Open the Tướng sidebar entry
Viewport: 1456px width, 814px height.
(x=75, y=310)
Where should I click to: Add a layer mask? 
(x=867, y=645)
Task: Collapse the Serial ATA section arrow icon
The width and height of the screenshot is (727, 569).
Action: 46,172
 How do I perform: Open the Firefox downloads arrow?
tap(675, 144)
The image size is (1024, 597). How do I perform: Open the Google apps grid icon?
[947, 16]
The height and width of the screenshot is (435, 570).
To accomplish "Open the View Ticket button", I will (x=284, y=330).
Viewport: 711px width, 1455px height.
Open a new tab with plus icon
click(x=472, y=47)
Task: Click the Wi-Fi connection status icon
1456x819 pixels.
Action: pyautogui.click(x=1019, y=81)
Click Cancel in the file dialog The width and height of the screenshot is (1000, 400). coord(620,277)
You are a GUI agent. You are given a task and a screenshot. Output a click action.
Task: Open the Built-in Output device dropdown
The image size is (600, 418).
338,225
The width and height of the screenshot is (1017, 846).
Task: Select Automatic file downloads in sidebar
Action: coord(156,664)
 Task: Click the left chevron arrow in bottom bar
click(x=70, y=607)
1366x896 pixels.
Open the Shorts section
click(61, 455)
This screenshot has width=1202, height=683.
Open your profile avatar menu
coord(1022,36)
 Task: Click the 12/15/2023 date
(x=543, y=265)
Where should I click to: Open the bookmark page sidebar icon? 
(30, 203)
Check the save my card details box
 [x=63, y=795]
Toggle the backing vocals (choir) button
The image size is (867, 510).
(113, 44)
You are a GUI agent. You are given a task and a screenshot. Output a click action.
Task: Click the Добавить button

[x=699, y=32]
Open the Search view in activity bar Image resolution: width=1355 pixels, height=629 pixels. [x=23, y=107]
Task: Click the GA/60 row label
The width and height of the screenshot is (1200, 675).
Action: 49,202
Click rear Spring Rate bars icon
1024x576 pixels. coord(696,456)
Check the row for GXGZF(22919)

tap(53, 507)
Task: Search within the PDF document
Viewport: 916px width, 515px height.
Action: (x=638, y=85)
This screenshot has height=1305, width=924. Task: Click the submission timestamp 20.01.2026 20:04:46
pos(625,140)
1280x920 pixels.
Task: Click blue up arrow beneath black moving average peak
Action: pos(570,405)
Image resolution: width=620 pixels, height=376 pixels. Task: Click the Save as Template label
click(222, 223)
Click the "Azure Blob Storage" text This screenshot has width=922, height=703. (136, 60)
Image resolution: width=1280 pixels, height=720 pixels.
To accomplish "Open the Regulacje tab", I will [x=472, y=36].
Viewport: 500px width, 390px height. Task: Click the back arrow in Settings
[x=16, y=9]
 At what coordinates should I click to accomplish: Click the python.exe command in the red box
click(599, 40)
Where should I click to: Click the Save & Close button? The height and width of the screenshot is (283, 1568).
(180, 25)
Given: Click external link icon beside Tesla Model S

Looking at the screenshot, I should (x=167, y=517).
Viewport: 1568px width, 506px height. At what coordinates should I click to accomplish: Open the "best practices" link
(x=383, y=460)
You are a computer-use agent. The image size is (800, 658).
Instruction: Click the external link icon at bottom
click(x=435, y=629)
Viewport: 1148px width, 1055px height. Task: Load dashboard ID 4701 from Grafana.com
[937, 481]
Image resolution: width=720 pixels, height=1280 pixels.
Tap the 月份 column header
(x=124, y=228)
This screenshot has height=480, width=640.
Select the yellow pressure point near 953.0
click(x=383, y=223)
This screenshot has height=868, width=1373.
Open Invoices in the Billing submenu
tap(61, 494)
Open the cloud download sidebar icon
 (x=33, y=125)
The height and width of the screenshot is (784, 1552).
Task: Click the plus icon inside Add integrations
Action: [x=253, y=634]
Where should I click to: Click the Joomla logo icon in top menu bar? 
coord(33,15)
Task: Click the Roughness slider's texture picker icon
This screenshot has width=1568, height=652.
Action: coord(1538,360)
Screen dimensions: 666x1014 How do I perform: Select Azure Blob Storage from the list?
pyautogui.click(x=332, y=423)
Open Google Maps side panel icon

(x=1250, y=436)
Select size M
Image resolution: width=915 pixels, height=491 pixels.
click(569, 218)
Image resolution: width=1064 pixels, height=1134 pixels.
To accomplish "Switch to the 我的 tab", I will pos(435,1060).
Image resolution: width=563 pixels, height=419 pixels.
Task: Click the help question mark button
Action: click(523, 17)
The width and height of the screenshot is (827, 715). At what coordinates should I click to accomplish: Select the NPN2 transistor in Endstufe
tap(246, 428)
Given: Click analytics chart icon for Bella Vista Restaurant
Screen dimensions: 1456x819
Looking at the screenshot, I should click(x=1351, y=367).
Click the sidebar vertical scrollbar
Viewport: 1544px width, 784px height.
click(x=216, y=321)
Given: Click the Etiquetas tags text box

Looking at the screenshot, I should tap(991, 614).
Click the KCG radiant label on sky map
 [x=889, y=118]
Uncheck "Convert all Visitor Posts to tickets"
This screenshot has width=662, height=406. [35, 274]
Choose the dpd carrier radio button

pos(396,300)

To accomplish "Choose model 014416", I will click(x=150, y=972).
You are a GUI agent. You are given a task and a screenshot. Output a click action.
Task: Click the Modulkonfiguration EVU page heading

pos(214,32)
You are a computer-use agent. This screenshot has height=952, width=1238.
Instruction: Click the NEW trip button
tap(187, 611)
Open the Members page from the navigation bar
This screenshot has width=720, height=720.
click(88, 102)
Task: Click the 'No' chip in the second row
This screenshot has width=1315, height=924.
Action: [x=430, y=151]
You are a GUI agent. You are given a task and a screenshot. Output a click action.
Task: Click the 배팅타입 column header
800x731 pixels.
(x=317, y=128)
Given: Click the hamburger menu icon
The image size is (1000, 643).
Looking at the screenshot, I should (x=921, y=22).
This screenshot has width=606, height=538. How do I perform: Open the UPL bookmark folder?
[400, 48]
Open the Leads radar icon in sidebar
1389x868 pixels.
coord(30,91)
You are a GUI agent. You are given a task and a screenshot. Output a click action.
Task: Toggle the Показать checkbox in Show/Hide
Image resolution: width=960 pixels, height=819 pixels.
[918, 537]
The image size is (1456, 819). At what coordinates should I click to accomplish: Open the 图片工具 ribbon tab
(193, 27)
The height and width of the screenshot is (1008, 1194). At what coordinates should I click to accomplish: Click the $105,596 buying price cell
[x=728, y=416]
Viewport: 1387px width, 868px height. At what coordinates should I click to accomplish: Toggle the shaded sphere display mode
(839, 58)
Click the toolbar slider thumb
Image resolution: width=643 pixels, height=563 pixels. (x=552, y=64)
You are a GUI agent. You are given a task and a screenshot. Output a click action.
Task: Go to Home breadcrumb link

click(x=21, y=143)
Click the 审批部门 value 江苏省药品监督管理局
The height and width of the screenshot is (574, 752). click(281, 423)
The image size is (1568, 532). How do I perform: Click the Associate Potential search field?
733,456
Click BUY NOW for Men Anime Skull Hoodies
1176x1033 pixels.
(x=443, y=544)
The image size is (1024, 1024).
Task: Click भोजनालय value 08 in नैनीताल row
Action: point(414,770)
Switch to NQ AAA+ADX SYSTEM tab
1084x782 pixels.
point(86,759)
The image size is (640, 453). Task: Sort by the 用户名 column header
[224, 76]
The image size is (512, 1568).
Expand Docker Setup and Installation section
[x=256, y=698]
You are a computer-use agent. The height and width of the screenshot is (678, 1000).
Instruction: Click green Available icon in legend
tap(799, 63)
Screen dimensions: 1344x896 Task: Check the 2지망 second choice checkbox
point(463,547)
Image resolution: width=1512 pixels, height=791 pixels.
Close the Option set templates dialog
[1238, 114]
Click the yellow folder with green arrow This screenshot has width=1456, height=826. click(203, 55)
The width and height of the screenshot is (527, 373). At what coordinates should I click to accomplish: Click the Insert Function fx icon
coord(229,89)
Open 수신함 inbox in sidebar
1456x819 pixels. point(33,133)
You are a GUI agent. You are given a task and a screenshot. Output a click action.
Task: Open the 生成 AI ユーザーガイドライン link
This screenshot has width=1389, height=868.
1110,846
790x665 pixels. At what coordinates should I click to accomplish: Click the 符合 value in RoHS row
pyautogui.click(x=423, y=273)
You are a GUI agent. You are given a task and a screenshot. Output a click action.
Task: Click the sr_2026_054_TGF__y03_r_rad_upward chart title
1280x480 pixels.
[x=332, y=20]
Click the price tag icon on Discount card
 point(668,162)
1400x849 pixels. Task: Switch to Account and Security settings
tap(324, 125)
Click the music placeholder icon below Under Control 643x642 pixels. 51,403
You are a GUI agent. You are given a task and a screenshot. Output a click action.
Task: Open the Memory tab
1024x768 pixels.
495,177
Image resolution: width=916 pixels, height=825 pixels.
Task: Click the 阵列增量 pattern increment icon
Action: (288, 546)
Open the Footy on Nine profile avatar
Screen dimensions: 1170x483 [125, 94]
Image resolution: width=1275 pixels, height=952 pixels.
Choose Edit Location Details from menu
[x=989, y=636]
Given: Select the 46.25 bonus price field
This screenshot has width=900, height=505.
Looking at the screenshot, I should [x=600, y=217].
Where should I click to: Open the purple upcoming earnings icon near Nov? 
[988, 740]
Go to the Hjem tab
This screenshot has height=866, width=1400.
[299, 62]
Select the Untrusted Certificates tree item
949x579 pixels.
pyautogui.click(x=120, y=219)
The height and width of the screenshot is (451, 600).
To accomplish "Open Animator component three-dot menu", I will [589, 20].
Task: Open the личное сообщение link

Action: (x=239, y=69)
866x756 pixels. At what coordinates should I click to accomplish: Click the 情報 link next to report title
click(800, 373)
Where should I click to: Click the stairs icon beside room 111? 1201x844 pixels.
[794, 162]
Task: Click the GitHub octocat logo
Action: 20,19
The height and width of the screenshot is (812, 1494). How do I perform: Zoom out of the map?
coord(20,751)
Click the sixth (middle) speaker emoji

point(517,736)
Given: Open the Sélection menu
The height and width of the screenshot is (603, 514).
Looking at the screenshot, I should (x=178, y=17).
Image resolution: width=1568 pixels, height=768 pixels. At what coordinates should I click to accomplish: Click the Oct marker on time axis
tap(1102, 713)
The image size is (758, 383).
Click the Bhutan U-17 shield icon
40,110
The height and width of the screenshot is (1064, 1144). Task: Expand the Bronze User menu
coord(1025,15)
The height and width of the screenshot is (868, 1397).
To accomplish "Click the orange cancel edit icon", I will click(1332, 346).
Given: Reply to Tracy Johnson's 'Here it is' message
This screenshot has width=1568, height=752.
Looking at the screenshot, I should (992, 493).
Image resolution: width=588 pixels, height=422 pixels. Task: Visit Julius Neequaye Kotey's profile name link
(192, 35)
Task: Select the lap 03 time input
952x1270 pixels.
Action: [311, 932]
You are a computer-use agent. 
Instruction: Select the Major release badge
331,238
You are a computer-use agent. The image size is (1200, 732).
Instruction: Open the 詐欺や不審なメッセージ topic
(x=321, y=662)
□ □ □ □ □ □ □
PROBLEM STATEMENT:
Starting at the first line of the data above and ending at the line that contains "Click Cancel in", with both of those lines included, convert each line into a string in a JSON list. Leave out blank lines.

EXERCISE ANSWER:
[
  "Open the Tướng sidebar entry",
  "Viewport: 1456px width, 814px height.",
  "(x=75, y=310)",
  "Where should I click to: Add a layer mask? ",
  "(x=867, y=645)",
  "Task: Collapse the Serial ATA section arrow icon",
  "The width and height of the screenshot is (727, 569).",
  "Action: 46,172",
  " How do I perform: Open the Firefox downloads arrow?",
  "tap(675, 144)",
  "The image size is (1024, 597). How do I perform: Open the Google apps grid icon?",
  "[947, 16]",
  "The height and width of the screenshot is (435, 570).",
  "To accomplish \"Open the View Ticket button\", I will (x=284, y=330).",
  "Viewport: 711px width, 1455px height.",
  "Open a new tab with plus icon",
  "click(x=472, y=47)",
  "Task: Click the Wi-Fi connection status icon",
  "1456x819 pixels.",
  "Action: pyautogui.click(x=1019, y=81)",
  "Click Cancel in the file dialog The width and height of the screenshot is (1000, 400). coord(620,277)"
]